In my 30 years in this business, I have found that lawyers are pretty good at planning marketing activities. With guidance, even in the early days, some were enthusiastic about putting a plan together. Maybe it was the challenge, possibly, as time went on, more attorneys recognize the need for developing business, as they realize the marketplace becoming more competitive.
But over the years, I found that even with a simple, straightforward marketing plan, the biggest problem was the failure to implement the plan. Often the excuses range from not having enough time or being overloaded with legal work, or simply procrastination.

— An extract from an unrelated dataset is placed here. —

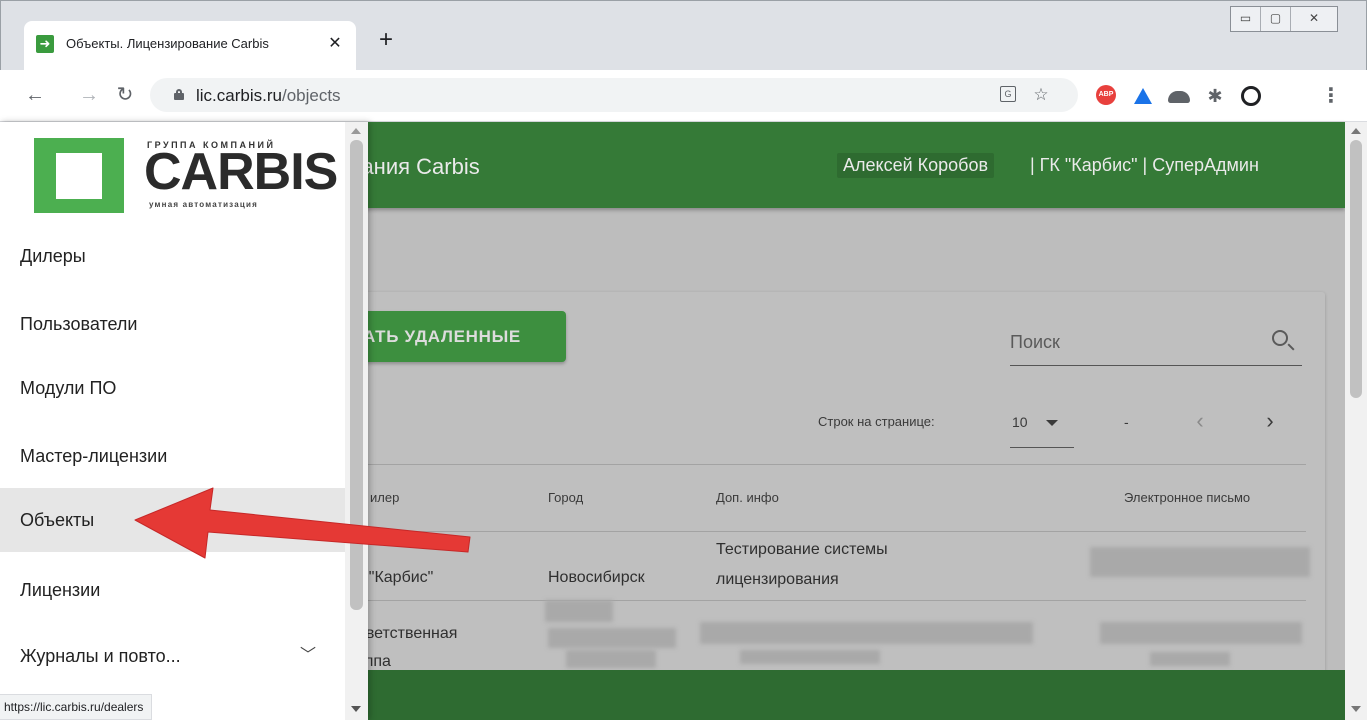 The width and height of the screenshot is (1367, 720). What do you see at coordinates (1314, 19) in the screenshot?
I see `close-window-button: ✕` at bounding box center [1314, 19].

Sally Schmidt offered 9 tips relating to marketing organization and discipline last week on Attorney at Work. In a nutshell her tips include:
- Prepare a list of contacts and prioritize the frequency of contact. Set up Google alerts or case filing notifications to help with reasons for contacting them. (Personally I prefer a quarterly contact list using an Excel spreadsheet containing the names of former clients/potential referral sources, and how and when each will be contacted on a quarterly basis. Comments can be added to the spreadsheet to capture the results of each contact);
- Develop a marketing and business development plan for the year that includes specific, measurable goals and objectives to raise your profile, and persons you will contact, preferably in person, and for what purpose;
- Schedule your business development activity like any appointment using whatever technology tools are at your disposal, which should help you set aside a specific amount of time each week for implementing your plan;
- Break your activities into manageable segments (one time management tool I learned years ago was to limit the segments to 15-20 minutes) which will help keep from being overwhelmed or from procrastinating. The shorter periods will also remove guilt for not working on a file during that period; and
- Don’t overlook the resources available in your firm to help with your marketing and business development efforts.
When I begin a one-on-one coaching assignment with lawyers, I mention that my responsibilities include being their CNO (Chief Nagging Officer) during our calls and by email. Several clients have said they find that of great value in getting them to actually implement the plan. So, start nagging yourself today!